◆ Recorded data
+ + + + +
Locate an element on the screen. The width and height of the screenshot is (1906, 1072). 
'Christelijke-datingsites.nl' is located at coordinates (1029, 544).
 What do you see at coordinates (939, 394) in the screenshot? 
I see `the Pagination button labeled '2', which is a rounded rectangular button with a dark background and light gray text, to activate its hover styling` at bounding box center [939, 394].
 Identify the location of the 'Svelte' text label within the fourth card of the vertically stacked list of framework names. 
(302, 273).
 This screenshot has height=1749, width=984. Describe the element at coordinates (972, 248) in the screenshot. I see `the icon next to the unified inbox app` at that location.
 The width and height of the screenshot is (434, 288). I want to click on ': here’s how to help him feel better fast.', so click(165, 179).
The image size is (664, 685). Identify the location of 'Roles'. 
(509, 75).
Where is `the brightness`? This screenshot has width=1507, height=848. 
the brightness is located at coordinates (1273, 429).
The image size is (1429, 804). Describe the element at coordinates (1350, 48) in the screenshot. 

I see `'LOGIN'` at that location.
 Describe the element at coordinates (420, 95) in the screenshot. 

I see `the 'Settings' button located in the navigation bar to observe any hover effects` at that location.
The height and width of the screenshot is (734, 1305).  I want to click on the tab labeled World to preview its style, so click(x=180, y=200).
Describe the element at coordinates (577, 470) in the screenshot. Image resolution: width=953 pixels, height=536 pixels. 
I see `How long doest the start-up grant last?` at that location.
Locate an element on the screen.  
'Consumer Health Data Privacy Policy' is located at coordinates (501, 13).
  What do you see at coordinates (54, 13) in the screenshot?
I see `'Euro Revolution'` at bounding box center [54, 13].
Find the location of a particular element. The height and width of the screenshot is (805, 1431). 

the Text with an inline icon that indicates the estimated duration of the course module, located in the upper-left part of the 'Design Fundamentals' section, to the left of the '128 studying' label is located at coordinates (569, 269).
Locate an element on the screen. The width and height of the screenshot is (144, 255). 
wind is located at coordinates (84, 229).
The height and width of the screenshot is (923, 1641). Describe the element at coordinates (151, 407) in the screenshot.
+ + + + +
◆ TASK
Print all of the data above again, word for word and line for line, with no changes.

◆ SOLUTION TO THE EXERCISE
Locate an element on the screen. The width and height of the screenshot is (1906, 1072). 
'Christelijke-datingsites.nl' is located at coordinates (1029, 544).
 What do you see at coordinates (939, 394) in the screenshot? 
I see `the Pagination button labeled '2', which is a rounded rectangular button with a dark background and light gray text, to activate its hover styling` at bounding box center [939, 394].
 Identify the location of the 'Svelte' text label within the fourth card of the vertically stacked list of framework names. 
(302, 273).
 This screenshot has height=1749, width=984. Describe the element at coordinates (972, 248) in the screenshot. I see `the icon next to the unified inbox app` at that location.
 The width and height of the screenshot is (434, 288). I want to click on ': here’s how to help him feel better fast.', so click(165, 179).
The image size is (664, 685). Identify the location of 'Roles'. 
(509, 75).
Where is `the brightness`? This screenshot has width=1507, height=848. 
the brightness is located at coordinates (1273, 429).
The image size is (1429, 804). Describe the element at coordinates (1350, 48) in the screenshot. 

I see `'LOGIN'` at that location.
 Describe the element at coordinates (420, 95) in the screenshot. 

I see `the 'Settings' button located in the navigation bar to observe any hover effects` at that location.
The height and width of the screenshot is (734, 1305).  I want to click on the tab labeled World to preview its style, so click(x=180, y=200).
Describe the element at coordinates (577, 470) in the screenshot. Image resolution: width=953 pixels, height=536 pixels. 
I see `How long doest the start-up grant last?` at that location.
Locate an element on the screen.  
'Consumer Health Data Privacy Policy' is located at coordinates (501, 13).
  What do you see at coordinates (54, 13) in the screenshot?
I see `'Euro Revolution'` at bounding box center [54, 13].
Find the location of a particular element. The height and width of the screenshot is (805, 1431). 

the Text with an inline icon that indicates the estimated duration of the course module, located in the upper-left part of the 'Design Fundamentals' section, to the left of the '128 studying' label is located at coordinates (569, 269).
Locate an element on the screen. The width and height of the screenshot is (144, 255). 
wind is located at coordinates (84, 229).
The height and width of the screenshot is (923, 1641). Describe the element at coordinates (151, 407) in the screenshot.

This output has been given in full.